━━━ TEXT BLOCK
🤖 AI Summary
Current vision-language models (VLMs) heavily rely on linguistic priors and dataset biases, exhibiting limited capacity for genuine visual understanding. Method: We propose ViLP, a novel benchmark introducing the “three-images-three-answers” visual question answering (VQA) paradigm to systematically expose VLMs’ visual reasoning deficiencies by contrasting text-answerable images with those requiring genuine visual inference. We further design a generative-model-based out-of-distribution (OOD) image construction method and an iterative self-improvement training framework integrating pixel-level perturbations and semantic corruption. Contribution/Results: ViLP evaluation reveals GPT-4’s visual reasoning bottleneck, achieving only 66.17% accuracy. Our framework significantly improves visual reasoning performance of open-source VLMs—including LLaVA-v1.5 and Cambrian—demonstrating its effectiveness in enhancing robustness. ViLP establishes a new paradigm for rigorous VLM evaluation and training grounded in principled visual reasoning assessment.
━━━━━━
━━━ LISTED RECORDS
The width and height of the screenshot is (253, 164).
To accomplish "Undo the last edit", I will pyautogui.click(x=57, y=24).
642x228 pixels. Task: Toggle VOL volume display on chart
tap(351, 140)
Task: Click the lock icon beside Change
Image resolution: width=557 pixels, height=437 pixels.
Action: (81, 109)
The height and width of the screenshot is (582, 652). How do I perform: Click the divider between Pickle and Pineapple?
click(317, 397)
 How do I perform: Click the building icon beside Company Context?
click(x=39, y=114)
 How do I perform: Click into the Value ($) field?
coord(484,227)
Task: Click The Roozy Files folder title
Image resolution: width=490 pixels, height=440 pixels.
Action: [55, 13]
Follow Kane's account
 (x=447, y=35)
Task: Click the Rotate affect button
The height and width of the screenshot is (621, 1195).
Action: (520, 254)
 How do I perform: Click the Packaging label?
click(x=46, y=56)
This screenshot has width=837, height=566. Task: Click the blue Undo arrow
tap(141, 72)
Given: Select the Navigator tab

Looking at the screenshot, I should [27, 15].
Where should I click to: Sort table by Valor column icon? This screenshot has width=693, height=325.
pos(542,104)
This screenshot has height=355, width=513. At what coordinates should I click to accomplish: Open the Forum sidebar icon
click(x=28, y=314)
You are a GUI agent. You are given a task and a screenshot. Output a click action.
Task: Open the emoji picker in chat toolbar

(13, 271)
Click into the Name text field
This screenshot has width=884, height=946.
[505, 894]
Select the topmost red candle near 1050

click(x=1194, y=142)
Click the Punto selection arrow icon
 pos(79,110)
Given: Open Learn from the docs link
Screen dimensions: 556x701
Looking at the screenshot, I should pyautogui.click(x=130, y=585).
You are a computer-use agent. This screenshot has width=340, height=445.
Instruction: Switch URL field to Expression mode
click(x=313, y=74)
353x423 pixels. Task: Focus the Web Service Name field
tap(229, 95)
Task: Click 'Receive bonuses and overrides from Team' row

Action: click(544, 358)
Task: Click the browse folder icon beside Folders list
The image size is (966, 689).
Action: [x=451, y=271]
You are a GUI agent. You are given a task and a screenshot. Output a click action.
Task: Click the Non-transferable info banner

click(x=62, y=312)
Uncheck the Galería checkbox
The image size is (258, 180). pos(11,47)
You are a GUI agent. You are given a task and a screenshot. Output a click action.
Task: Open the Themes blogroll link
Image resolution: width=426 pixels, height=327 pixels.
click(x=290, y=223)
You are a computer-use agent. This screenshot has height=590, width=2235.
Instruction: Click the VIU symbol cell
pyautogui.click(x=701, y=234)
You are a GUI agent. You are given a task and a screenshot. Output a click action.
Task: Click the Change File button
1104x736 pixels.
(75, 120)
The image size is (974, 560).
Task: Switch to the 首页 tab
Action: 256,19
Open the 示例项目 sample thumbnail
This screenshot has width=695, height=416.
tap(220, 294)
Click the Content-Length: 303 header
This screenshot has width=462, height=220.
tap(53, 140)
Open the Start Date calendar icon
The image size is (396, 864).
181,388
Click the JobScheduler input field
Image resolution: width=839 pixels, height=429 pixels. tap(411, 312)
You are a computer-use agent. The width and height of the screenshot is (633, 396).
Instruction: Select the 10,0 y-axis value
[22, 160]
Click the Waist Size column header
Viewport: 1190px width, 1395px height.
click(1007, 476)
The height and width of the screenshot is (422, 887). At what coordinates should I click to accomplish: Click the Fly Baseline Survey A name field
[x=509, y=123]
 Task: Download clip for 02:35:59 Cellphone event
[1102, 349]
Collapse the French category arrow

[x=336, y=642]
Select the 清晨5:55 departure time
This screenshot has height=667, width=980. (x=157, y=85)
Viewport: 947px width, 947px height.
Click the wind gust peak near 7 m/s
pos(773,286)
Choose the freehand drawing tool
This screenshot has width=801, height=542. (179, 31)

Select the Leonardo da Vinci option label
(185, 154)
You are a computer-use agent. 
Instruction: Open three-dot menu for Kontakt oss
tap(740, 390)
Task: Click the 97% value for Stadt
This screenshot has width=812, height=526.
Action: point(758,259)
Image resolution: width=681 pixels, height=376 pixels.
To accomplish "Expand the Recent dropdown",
━━━━━━
§ PROBLEM SET:
#1 According to the ViLP summary, why does the benchmark contrast images that can be answered from text with images that require genuine visual inference? Answer in one to three sentences.
#2 Continue the ViLP summary from its last sentence.

§ OUTPUTS IN ORDER:
#1 The contrast is meant to systematically expose the visual reasoning deficiencies of vision-language models. Current models rely heavily on linguistic priors and dataset biases and have limited capacity for genuine visual understanding.

#2
📝 Abstract
Despite recent advances in Vision-Language Models (VLMs), many still over-rely on visual language priors present in their training data rather than true visual reasoning. To examine the situation, we introduce ViLP, a visual question answering (VQA) benchmark that pairs each question with three potential answers and three corresponding images: one image whose answer can be inferred from text alone, and two images that demand visual reasoning. By leveraging image generative models, we ensure significant variation in texture, shape, conceptual combinations, hallucinated elements, and proverb-based contexts, making our benchmark images distinctly out-of-distribution. While humans achieve near-perfect accuracy, modern VLMs falter; for instance, GPT-4 achieves only 66.17% on ViLP. To alleviate this, we propose a self-improving framework in which models generate new VQA pairs and images, then apply pixel-level and semantic corruptions to form"good-bad"image pairs for self-training. Our training objectives compel VLMs to focus more on actual visual inputs and have demonstrated their effectiveness in enhancing the performance of open-source VLMs, including LLaVA-v1.5 and Cambrian.